## start DATA ENTRIES

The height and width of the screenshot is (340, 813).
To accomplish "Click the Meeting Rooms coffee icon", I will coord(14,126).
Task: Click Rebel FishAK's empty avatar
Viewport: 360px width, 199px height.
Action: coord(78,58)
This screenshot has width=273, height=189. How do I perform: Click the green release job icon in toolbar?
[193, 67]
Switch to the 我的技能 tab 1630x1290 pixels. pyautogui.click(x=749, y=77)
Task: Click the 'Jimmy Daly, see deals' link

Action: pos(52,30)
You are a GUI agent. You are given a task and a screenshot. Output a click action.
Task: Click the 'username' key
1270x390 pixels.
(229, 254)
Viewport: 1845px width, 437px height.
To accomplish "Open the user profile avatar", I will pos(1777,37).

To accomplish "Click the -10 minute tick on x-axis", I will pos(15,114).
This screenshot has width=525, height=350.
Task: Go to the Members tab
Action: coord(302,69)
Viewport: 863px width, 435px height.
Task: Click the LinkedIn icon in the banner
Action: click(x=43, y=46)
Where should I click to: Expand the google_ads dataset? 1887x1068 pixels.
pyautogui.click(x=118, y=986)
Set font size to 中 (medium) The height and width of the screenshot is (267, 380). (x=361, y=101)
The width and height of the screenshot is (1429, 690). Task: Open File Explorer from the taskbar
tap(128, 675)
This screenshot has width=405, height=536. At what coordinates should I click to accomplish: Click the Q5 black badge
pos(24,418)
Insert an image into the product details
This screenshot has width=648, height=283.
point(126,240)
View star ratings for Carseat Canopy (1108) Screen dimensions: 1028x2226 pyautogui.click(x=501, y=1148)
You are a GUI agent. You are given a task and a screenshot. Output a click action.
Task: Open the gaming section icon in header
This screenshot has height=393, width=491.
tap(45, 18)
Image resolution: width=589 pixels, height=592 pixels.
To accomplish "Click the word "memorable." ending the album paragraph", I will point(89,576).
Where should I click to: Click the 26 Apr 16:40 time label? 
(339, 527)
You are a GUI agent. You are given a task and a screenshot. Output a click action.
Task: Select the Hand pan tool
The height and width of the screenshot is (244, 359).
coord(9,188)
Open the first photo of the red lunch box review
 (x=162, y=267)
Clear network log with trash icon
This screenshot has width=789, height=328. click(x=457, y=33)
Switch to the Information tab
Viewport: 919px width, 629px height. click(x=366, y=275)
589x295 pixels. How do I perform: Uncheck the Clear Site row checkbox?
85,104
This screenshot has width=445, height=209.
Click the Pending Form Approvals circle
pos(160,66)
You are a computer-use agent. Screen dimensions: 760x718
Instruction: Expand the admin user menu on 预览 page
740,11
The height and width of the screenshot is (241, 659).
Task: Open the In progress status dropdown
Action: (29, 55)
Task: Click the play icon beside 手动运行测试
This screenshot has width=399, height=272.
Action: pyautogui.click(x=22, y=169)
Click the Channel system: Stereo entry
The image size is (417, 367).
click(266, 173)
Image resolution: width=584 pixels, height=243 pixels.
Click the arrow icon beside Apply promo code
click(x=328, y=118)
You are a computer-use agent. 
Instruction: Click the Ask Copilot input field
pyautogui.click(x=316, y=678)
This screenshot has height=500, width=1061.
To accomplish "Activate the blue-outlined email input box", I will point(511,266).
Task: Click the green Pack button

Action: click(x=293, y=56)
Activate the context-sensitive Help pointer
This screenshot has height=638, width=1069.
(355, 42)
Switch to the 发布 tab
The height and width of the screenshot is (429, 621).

## end DATA ENTRIES

Copy every item above word for word, leaving nothing out.

#### ANSWER BELOW
The height and width of the screenshot is (340, 813).
To accomplish "Click the Meeting Rooms coffee icon", I will coord(14,126).
Task: Click Rebel FishAK's empty avatar
Viewport: 360px width, 199px height.
Action: coord(78,58)
This screenshot has width=273, height=189. How do I perform: Click the green release job icon in toolbar?
[193, 67]
Switch to the 我的技能 tab 1630x1290 pixels. pyautogui.click(x=749, y=77)
Task: Click the 'Jimmy Daly, see deals' link

Action: pos(52,30)
You are a GUI agent. You are given a task and a screenshot. Output a click action.
Task: Click the 'username' key
1270x390 pixels.
(229, 254)
Viewport: 1845px width, 437px height.
To accomplish "Open the user profile avatar", I will pos(1777,37).

To accomplish "Click the -10 minute tick on x-axis", I will pos(15,114).
This screenshot has width=525, height=350.
Task: Go to the Members tab
Action: coord(302,69)
Viewport: 863px width, 435px height.
Task: Click the LinkedIn icon in the banner
Action: click(x=43, y=46)
Where should I click to: Expand the google_ads dataset? 1887x1068 pixels.
pyautogui.click(x=118, y=986)
Set font size to 中 (medium) The height and width of the screenshot is (267, 380). (x=361, y=101)
The width and height of the screenshot is (1429, 690). Task: Open File Explorer from the taskbar
tap(128, 675)
This screenshot has width=405, height=536. At what coordinates should I click to accomplish: Click the Q5 black badge
pos(24,418)
Insert an image into the product details
This screenshot has width=648, height=283.
point(126,240)
View star ratings for Carseat Canopy (1108) Screen dimensions: 1028x2226 pyautogui.click(x=501, y=1148)
You are a GUI agent. You are given a task and a screenshot. Output a click action.
Task: Open the gaming section icon in header
This screenshot has height=393, width=491.
tap(45, 18)
Image resolution: width=589 pixels, height=592 pixels.
To accomplish "Click the word "memorable." ending the album paragraph", I will point(89,576).
Where should I click to: Click the 26 Apr 16:40 time label? 
(339, 527)
You are a GUI agent. You are given a task and a screenshot. Output a click action.
Task: Select the Hand pan tool
The height and width of the screenshot is (244, 359).
coord(9,188)
Open the first photo of the red lunch box review
 (x=162, y=267)
Clear network log with trash icon
This screenshot has width=789, height=328. click(x=457, y=33)
Switch to the Information tab
Viewport: 919px width, 629px height. click(x=366, y=275)
589x295 pixels. How do I perform: Uncheck the Clear Site row checkbox?
85,104
This screenshot has width=445, height=209.
Click the Pending Form Approvals circle
pos(160,66)
You are a computer-use agent. Screen dimensions: 760x718
Instruction: Expand the admin user menu on 预览 page
740,11
The height and width of the screenshot is (241, 659).
Task: Open the In progress status dropdown
Action: (29, 55)
Task: Click the play icon beside 手动运行测试
This screenshot has width=399, height=272.
Action: pyautogui.click(x=22, y=169)
Click the Channel system: Stereo entry
The image size is (417, 367).
click(266, 173)
Image resolution: width=584 pixels, height=243 pixels.
Click the arrow icon beside Apply promo code
click(x=328, y=118)
You are a computer-use agent. 
Instruction: Click the Ask Copilot input field
pyautogui.click(x=316, y=678)
This screenshot has height=500, width=1061.
To accomplish "Activate the blue-outlined email input box", I will point(511,266).
Task: Click the green Pack button

Action: click(x=293, y=56)
Activate the context-sensitive Help pointer
This screenshot has height=638, width=1069.
(355, 42)
Switch to the 发布 tab
The height and width of the screenshot is (429, 621).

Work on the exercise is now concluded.